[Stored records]
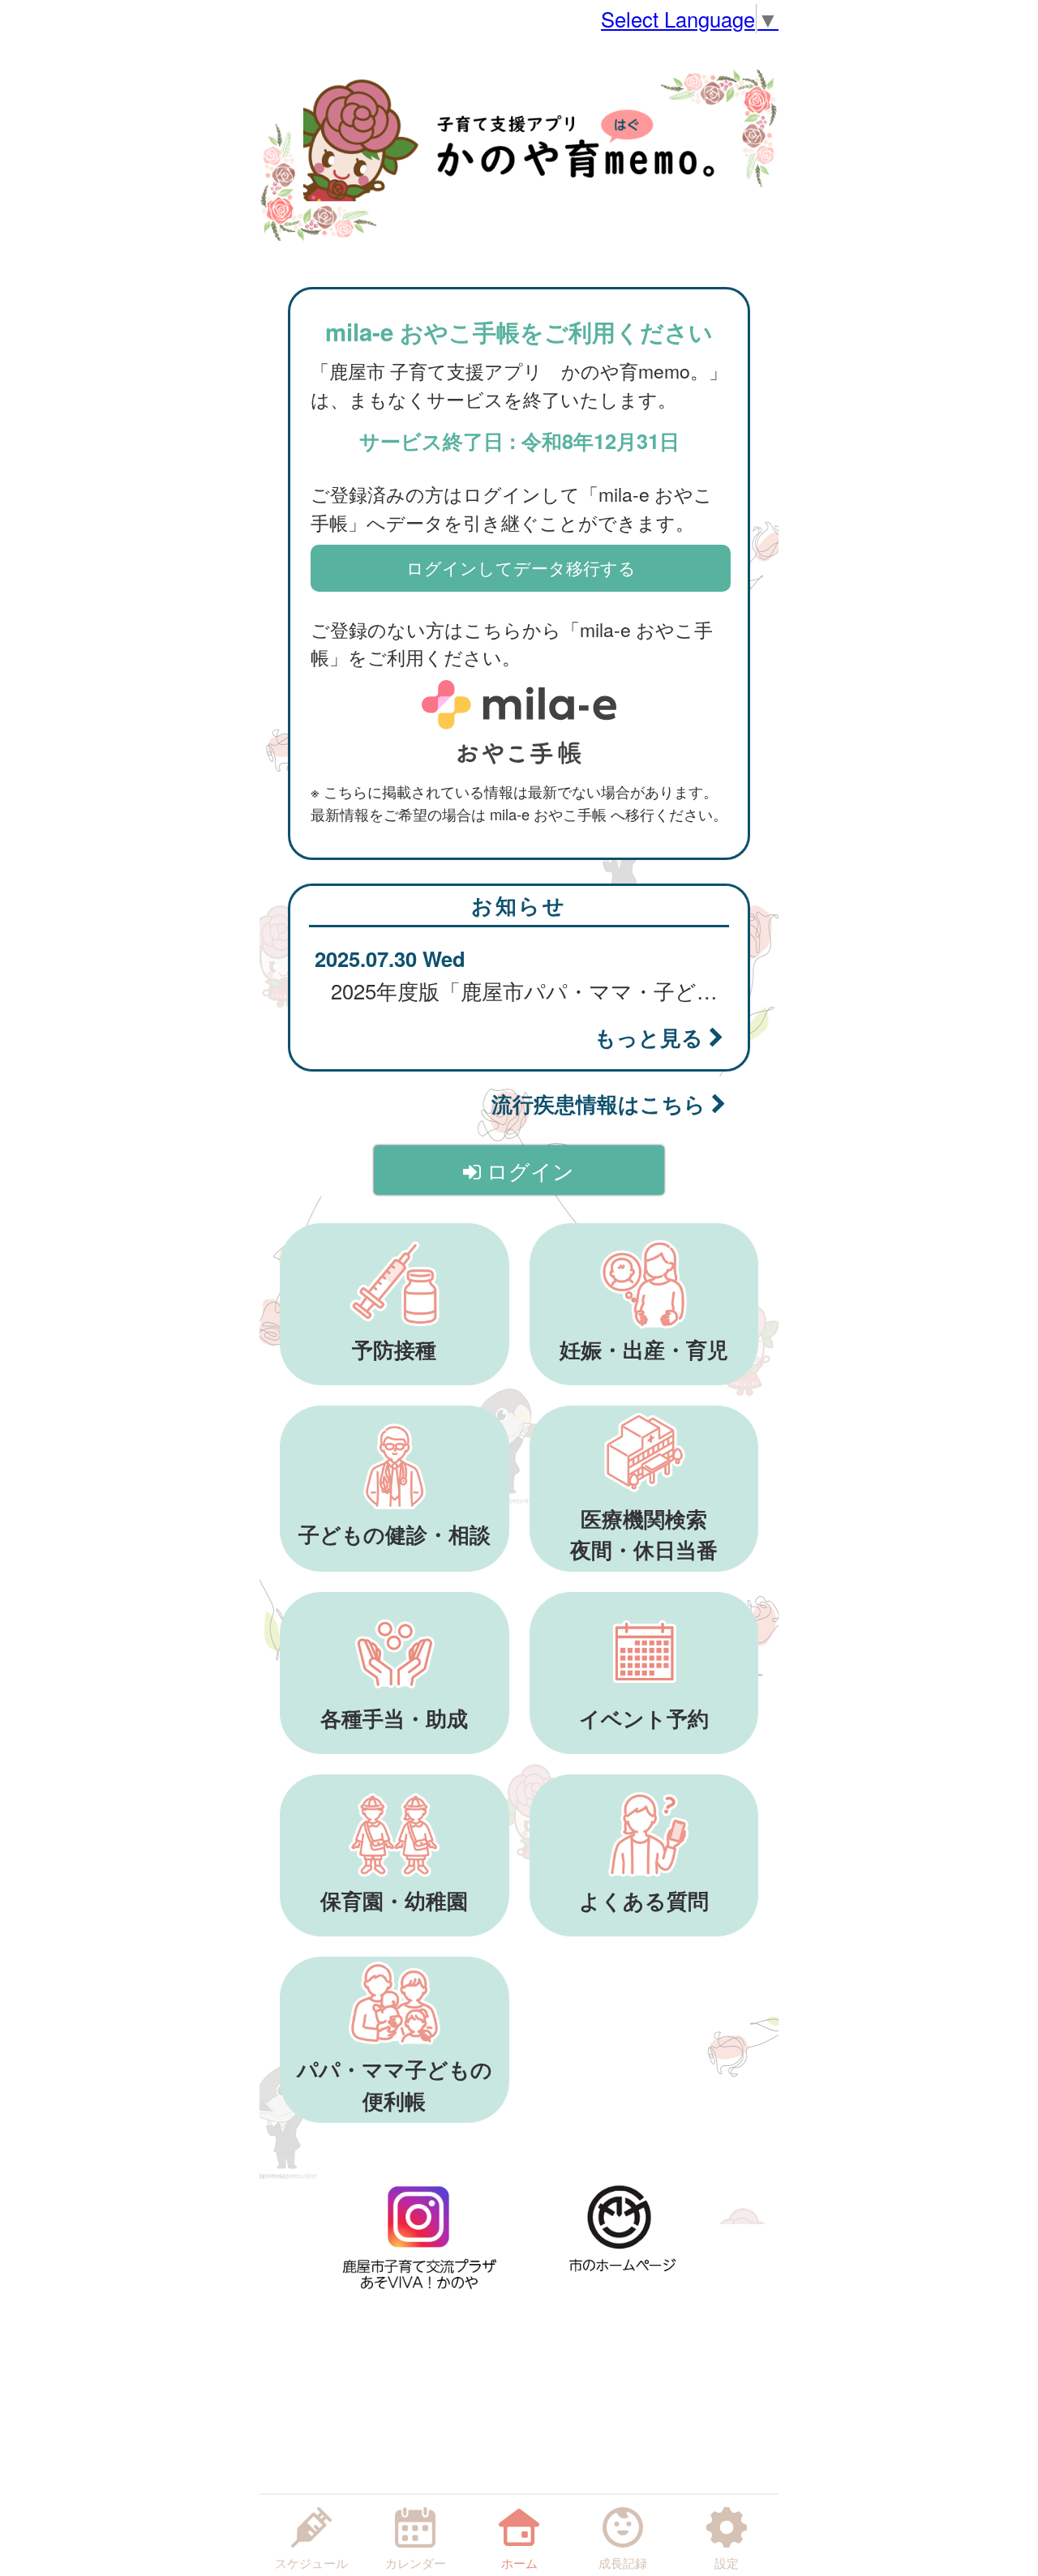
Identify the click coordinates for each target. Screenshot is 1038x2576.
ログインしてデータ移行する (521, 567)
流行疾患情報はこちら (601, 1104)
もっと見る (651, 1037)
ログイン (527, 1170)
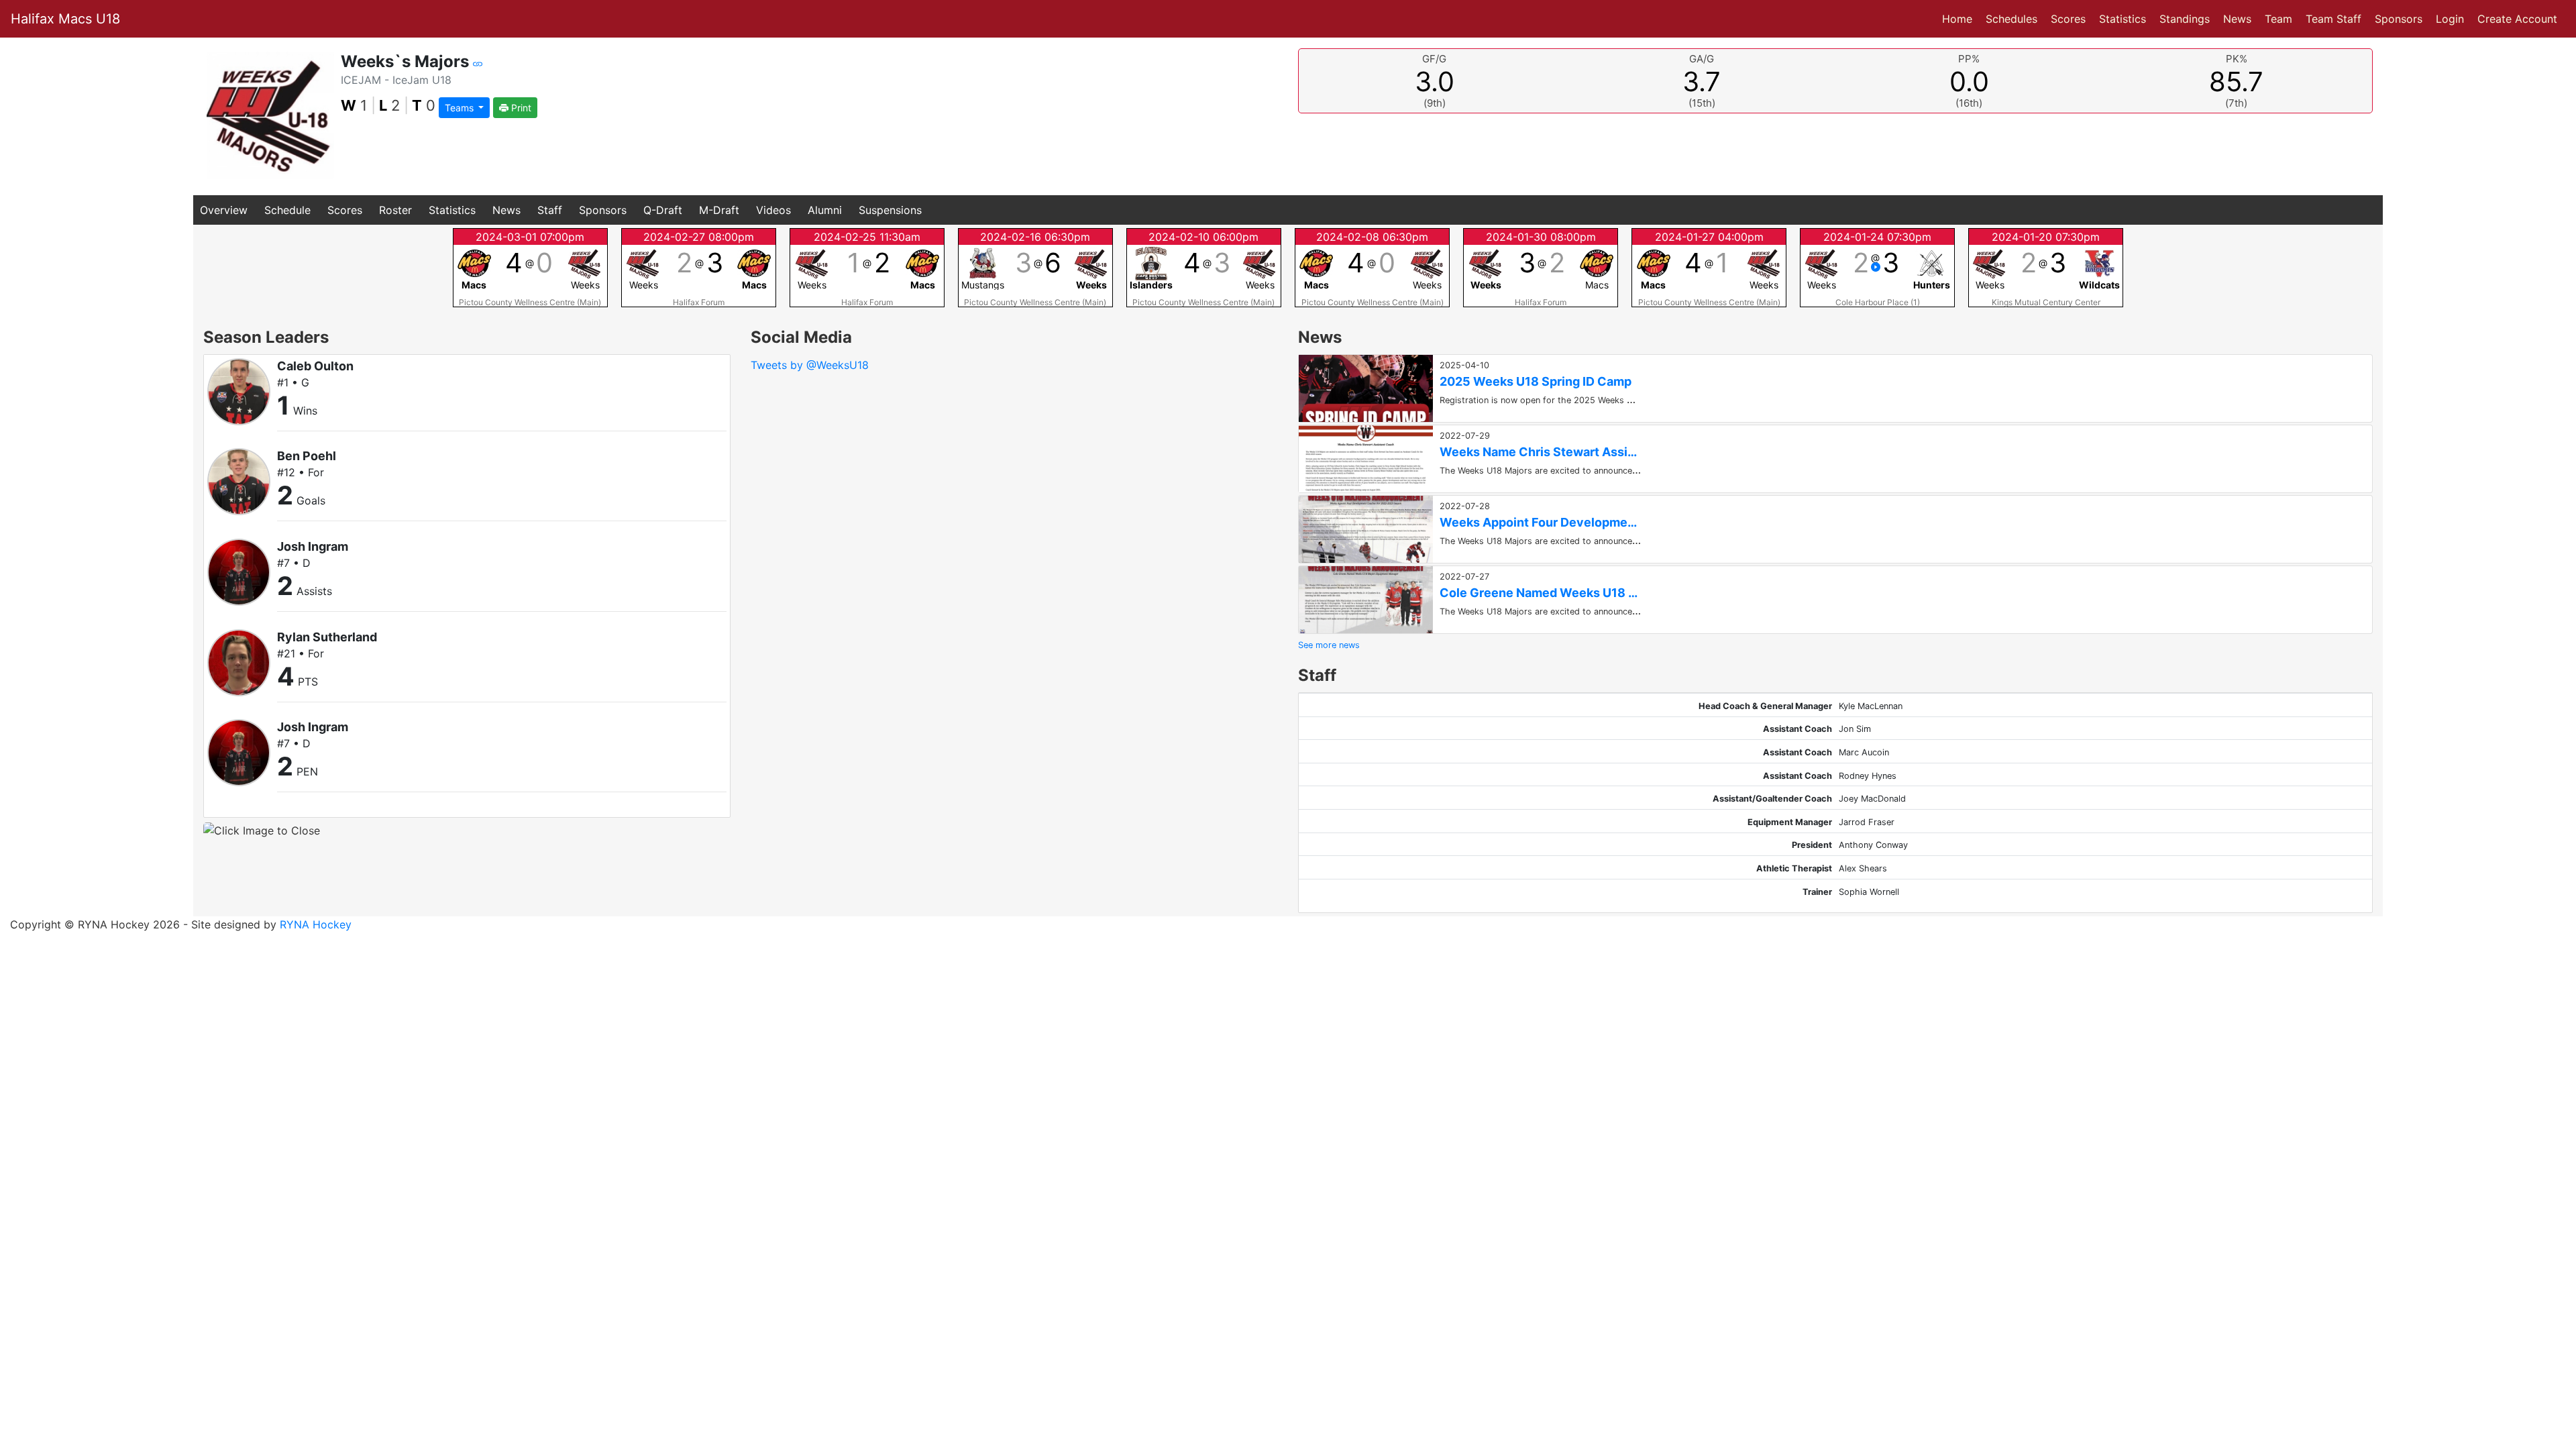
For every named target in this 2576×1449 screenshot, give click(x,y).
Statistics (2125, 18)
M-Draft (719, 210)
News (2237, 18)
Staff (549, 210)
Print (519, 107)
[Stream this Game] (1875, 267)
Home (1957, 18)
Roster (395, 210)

WHAT YOU ARE ASKED TO DO: What lines hold the string "target"? Pick them out of the data.

TASK OUTPUT:
Identify the click coordinates for each target. Screenshot is 1038x2576.
For every named target in this 2576×1449 screenshot, give click(x,y).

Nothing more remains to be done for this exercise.